Seketika deretan tempat itu ramai dengan suara tawa orang-orang...
Sebetulnya lucunya biasa aja, tapi kalau ada yang bisa melihat raut mukanya waktu itu (kenyataannya cuma gue yang lihat) niscaya akan tertawa juga :D

Di mana anakku..? Di mana anakku..?

Hari ini (tepatnya, setengah jam yang lalu) teman gue tiba-tiba nanya soal feature baru Google, Google Latitude. Si Google Latitude ini konon kabarnya bisa melacak siapapun yang kita ingin tahu dia ada di mana. Lokasinya di mana. Gue jadi teringat, pernah baca soal ini di majalah (berhubung gue sekarang tenggelam dalam lautan majalah, gue ga tahu tuh majalah apa yang gue baca), cuma waktu itu belum sempat diulik karena sibuk.

Tadi setelah teman gue menyebutnya, gue langsung buka Google. Mau browsing, maksudnya. Pingin tahu sebetulnya dia bisa ngapain aja. Ternyata Google Latitude ini untuk menggunakannya, kita harus punya account Google dulu, yang mana gue ga punya. Kemudian kita bisa invite teman, sahabat, keluarga, kolega, siapapun untuk bergabung dengan Google Latitude.

Yah gitu deh kira-kira. Gue kan ga dibayar oleh Google Latitude untuk mempromokan featurenya :P

Anyway, lucu juga sih feature ini. Buat lucu-lucuan, seru memang. Mungkin penting bagi orang tua yang anaknya suka ngilang-ngilang. Apalagi di jaman serba ga aman seperti sekarang. Untung jaman gue kanak-kanak dahulu ga ada feature gini-ginian. Hehehe..
Fetaure ini mungkin penting juga buat pasangan yang rumah tangganya gonjang-ganjing gara-gara pihak ketiga atau gara-gara salah satunya suka mabuk atau apa. Gosip banget sih ya.

Namun, personally, gue ga mau lokasi gue berada bisa dilacak oleh orang-orang, siapapun itu. Ga bisa kabur dari klien, ga bisa kabur dari atasan, ga bisa kabur dari orang yang ga pingin gue temui. Ngaku ajalah, sering juga kan kita malas, jangankan dihubungi (biar berdering-dering sampai gila tuh telepon, ga bakalan diangkat) ini apalagi diketahui keberadaannya.

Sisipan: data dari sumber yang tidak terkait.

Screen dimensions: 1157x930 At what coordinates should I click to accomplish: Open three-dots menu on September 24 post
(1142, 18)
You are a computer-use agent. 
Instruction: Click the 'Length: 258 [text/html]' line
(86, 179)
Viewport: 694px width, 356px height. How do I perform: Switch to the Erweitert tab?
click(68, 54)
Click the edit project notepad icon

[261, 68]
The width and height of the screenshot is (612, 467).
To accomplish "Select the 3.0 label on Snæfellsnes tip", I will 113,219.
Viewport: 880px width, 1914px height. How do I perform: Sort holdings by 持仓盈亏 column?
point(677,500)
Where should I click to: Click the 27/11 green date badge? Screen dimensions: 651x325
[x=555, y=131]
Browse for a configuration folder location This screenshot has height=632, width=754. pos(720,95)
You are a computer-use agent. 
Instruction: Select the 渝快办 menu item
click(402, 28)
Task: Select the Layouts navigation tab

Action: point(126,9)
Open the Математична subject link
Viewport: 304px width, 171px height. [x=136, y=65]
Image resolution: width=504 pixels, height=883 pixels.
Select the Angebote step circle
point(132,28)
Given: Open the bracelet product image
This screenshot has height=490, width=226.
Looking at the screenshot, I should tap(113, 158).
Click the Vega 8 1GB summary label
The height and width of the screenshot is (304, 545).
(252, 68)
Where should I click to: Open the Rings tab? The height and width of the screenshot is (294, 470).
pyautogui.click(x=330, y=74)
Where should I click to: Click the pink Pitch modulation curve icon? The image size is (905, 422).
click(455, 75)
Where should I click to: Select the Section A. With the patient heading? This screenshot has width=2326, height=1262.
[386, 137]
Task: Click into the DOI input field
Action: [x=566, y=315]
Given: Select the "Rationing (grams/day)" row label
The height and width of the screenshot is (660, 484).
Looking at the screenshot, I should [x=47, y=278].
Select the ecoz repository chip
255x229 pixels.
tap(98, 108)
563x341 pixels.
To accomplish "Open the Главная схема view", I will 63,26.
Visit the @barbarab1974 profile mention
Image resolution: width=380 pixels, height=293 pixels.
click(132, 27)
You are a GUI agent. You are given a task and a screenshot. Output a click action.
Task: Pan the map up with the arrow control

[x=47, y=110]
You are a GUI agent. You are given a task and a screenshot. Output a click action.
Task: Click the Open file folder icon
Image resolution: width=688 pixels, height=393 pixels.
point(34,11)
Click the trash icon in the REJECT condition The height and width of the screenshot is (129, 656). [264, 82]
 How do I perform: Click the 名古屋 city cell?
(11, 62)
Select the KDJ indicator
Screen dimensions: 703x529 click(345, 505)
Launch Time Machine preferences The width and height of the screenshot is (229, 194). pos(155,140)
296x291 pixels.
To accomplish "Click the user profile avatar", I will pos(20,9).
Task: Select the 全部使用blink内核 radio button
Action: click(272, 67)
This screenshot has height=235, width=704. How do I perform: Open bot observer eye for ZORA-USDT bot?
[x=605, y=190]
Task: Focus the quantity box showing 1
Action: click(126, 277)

Apalagi dengan gebetan, pacar, whatsoever it's named, pada awalnya mungkin asyik menuntaskan rasa penasaran kita dengan mengetahui dia ada di mana. Tapi kalau dibalikin, gue sih ga mau dilacak atau diketahui gue ada di mana. Even oleh gebetan, pacar, kekasih atau apapun itu namanya. Perhatian sih boleh, senang banget malah diperhatiin, tapi kalau sampai dicari lewat Latitude, namanya kelewatan. Berarti dia ga percaya sama gue. Toh gue juga kan ga akan berlaku aneh-aneh atau pergi ke tempat yang aneh-aneh, lagipula biasanya saling kabari ada di mana. Vice versa, seharusnya kita juga belajar percaya dengan dia, kan?

Eits, bukan berarti gue mengalami 'teror' itu ya. Sama sekali ngga. Malah kadangkala percaya banget (kalau 'terlalu percaya' konotasinya jelek), sama-sama saling percaya aja...

That's the point of being in relationship kan? Komunikasi dan saling percaya.
Hehehehe, sedikit jadi ga nyambung.

Hanya berbagi cerita.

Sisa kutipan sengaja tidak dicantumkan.